(CNN) -

Energy giant BP will hold a worldwide moment of silence Wednesday for the victims of last week's hostage crisis at an Algerian gas plant, with its CEO saying employees "fear the worst" for four colleagues still missing.

Nearly a week after Islamic militants seized the In Amenas facility in the Sahara Desert, families and governments around the world were waiting for the Algerian government to provide a full accounting of the dead and missing. Algerian authorities say five workers are still missing after its special forces stormed the compound in a bloody weekend raid that left most of the terrorists and their remaining captives dead.

The plant is run by Algeria's state oil company, in cooperation with foreign firms such as Norway's Statoil and Britain's BP. Tuesday night, BP CEO Bob Dudley said four of its 18 employees at the plant remain unaccounted for, and "It is with great sadness that I now have to say that we fear the worst for them all."

The company said its offices worldwide will hold a minute of silence Wednesday "as a mark of respect for all of those who lost their lives at In Amenas."

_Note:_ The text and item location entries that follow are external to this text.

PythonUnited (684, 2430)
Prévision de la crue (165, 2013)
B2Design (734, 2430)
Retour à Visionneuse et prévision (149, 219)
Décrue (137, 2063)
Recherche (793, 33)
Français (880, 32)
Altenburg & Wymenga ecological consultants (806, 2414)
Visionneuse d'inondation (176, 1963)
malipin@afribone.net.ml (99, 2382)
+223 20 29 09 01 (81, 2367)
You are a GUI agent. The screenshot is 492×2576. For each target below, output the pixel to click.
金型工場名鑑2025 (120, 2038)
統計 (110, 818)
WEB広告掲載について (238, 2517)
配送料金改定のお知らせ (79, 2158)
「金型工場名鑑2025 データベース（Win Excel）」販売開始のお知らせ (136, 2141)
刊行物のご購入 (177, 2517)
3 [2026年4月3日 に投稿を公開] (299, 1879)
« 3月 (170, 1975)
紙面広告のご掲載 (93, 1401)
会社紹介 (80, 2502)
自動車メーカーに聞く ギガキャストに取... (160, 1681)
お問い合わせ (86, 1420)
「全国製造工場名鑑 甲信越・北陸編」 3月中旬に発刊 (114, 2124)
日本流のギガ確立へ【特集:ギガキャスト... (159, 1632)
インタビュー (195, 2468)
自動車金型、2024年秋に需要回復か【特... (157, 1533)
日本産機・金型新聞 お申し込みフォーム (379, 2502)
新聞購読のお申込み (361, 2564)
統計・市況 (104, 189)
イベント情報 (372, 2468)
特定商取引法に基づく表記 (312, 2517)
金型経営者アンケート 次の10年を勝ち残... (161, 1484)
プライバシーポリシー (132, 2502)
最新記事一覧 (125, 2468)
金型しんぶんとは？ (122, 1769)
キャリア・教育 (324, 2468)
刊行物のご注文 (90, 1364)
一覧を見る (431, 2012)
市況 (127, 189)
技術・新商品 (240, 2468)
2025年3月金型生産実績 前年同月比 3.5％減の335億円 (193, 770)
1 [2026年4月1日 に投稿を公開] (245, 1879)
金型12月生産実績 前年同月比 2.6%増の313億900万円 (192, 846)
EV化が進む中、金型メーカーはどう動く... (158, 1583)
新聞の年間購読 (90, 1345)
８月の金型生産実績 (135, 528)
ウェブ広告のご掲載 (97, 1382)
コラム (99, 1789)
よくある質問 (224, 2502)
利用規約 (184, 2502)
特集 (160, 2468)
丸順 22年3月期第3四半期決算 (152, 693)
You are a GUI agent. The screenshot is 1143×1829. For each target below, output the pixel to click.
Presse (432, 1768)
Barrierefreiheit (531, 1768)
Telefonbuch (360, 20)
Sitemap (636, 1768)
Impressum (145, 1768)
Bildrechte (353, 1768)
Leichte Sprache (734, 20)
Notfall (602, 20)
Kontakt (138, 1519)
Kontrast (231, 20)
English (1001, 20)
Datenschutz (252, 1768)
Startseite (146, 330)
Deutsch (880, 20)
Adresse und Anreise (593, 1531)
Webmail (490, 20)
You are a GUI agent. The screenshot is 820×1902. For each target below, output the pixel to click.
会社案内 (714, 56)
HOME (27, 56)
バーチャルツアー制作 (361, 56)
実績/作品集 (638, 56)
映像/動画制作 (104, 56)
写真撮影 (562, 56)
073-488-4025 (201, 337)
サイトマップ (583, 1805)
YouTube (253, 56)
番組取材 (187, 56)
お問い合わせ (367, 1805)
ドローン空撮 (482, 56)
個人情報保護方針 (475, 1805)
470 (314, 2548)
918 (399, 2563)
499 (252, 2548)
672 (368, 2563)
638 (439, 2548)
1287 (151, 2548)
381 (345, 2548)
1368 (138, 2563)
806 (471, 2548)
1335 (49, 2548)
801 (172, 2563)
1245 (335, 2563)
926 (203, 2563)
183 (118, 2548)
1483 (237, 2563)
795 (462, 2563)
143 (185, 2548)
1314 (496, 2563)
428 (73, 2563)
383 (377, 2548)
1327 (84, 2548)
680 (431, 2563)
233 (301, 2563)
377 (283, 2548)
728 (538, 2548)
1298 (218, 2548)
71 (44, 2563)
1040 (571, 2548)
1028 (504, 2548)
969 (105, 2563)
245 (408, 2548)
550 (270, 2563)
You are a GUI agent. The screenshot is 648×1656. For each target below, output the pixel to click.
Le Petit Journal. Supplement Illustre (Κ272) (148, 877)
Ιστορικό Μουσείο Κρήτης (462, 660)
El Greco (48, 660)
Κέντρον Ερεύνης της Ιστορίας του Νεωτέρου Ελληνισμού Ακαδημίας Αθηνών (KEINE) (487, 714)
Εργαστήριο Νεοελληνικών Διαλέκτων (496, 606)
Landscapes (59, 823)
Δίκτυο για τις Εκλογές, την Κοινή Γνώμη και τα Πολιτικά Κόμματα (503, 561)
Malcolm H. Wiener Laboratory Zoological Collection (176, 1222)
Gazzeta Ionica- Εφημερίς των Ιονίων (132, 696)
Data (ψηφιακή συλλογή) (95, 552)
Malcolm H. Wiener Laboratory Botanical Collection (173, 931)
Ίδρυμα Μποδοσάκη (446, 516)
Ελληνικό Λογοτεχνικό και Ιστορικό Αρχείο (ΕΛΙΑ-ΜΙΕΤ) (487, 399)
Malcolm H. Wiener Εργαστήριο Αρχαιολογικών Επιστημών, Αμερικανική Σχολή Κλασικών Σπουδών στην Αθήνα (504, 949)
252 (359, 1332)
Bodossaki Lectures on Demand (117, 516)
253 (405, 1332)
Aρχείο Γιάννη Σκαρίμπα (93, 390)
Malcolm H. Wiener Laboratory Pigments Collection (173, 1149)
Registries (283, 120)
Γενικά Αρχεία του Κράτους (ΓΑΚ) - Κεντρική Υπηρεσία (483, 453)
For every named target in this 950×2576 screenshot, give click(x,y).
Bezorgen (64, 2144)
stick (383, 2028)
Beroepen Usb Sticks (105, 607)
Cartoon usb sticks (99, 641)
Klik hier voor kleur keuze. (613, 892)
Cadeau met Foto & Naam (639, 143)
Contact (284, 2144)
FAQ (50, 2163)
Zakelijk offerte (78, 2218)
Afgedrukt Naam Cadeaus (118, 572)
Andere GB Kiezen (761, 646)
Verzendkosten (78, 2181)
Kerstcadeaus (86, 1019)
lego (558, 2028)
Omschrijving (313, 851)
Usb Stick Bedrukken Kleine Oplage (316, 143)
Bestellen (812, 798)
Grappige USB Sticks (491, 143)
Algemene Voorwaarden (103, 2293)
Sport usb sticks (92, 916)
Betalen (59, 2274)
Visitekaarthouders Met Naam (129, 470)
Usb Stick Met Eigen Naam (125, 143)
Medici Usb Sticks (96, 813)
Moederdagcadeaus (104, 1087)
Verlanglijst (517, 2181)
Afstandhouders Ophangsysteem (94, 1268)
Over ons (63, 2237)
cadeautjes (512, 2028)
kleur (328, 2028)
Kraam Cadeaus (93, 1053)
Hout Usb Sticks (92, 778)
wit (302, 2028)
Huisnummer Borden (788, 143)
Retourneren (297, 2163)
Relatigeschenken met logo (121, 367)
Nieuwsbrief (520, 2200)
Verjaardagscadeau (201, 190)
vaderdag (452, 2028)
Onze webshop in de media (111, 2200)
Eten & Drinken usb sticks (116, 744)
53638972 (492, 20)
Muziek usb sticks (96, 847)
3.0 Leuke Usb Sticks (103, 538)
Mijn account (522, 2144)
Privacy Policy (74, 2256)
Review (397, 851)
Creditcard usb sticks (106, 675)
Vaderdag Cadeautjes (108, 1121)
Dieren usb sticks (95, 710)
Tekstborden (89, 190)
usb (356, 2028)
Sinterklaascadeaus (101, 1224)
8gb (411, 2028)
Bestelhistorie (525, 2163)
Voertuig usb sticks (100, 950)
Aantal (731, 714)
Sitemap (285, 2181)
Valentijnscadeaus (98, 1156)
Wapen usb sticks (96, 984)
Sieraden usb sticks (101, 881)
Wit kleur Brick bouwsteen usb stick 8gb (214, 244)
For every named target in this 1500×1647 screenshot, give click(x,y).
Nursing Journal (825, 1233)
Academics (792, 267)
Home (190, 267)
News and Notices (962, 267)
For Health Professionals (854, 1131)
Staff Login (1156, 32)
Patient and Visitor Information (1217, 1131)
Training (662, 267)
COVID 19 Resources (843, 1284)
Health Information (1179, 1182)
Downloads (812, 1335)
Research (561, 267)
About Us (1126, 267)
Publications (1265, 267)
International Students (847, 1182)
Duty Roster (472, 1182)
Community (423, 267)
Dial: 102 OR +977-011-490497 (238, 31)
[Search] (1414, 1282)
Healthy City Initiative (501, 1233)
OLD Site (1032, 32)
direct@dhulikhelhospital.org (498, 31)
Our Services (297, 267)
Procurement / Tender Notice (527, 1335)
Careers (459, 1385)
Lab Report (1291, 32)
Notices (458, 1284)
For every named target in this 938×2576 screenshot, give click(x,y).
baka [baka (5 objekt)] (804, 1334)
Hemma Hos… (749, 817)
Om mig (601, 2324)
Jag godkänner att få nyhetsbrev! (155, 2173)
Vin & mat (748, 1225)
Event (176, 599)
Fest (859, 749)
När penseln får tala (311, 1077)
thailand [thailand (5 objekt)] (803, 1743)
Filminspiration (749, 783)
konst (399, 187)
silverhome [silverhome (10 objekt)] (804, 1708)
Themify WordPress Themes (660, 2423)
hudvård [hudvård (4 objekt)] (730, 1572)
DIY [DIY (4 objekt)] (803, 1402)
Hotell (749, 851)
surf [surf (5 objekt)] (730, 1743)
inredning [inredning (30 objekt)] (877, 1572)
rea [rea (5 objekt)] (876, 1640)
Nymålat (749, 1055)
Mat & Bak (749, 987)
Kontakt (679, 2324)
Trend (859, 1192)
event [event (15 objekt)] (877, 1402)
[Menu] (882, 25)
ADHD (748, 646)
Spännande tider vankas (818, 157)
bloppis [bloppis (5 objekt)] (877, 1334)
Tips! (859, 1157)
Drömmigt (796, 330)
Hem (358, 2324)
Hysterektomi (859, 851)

At least 37 hostages were killed in the four-day ordeal, which began December 16 and ended Saturday.

"Many of us have friends and colleagues, both in BP and in other companies, who have worked at In Amenas or in similar facilities," Dudley said in a company statement. "We are all thinking of our missing colleagues, those who endured the ordeal and their loved ones."

The plant employed about 790 people, including 134 foreign workers -- among them Victor Lovelady, one of three Americans known to have been killed.

Family members said Lovelady, ever the family man, was excited about the job. He got 28 days off for every 28 days he put in, time he could spend with his wife and two children in Nederland, Texas.

Yes, it was in a remote natural gas facility in Algeria, but Lovelady assured his family it was safe. And it was in Africa, a place the 57-year-old seemed to love.

"He felt something there," his daughter, Erin, told reporters Tuesday. "He was so excited to go there. I don't really know why, but he just loved it."

But 10 days after he returned to the complex from a visit home, terrorists sped in on pickups, overtook the compound and made hostages of its workers.

"It's just unfair," Lovelady's brother, Mike Lovelady, said Tuesday. "My brother didn't deserve to die."

In addition to Lovelady, Americans Gordon Lee Rowan and Frederick Buttaccio also died. Seven U.S. citizens survived the crisis, the State Department said. It did not elaborate, citing privacy concerns.

Like Lovelady, Rowan, too, felt safe working there.

He said "we're in a compound in the middle of nowhere, and we've got security, and I'll be fine," Rowan's former neighbor, Gwen Eckholm, told CNN affiliate KNXV-TV in Phoenix. "I guess you can't really be secure any place."

Meanwhile, Algerian authorities hailed as a hero the only one of their compatriots among the hostages who died in the attack. While few details about his contribution were available Tuesday, Algerian authorities said he had raised the alarm that allowed plant workers to shut down operations and go into hiding.

Militants shot the man between the eyes just as he alerted plant workers of the attack, Algerian Prime Minister Abdelmalek Sellal said.

Al Qaeda in the Islamic Maghreb, the North African branch of the terrorist movement, has claimed responsibility for the attack. In Washington, State Department spokeswoman Victoria Nuland said that U.S. officials "don't have any reason to doubt" the group's involvement.

Nuland said Washington has no reason to believe any Americans are among those still unaccounted for.

Algeria said the attack was retaliation for its decision to let France to use its airspace for an offensive against Islamist militants in neighboring Mali. But regional analysts said that would appear to be unlikely; the operation was too sophisticated to have been planned in the few days between France's intervention in Mali and the attack on the gas plant less than a week later.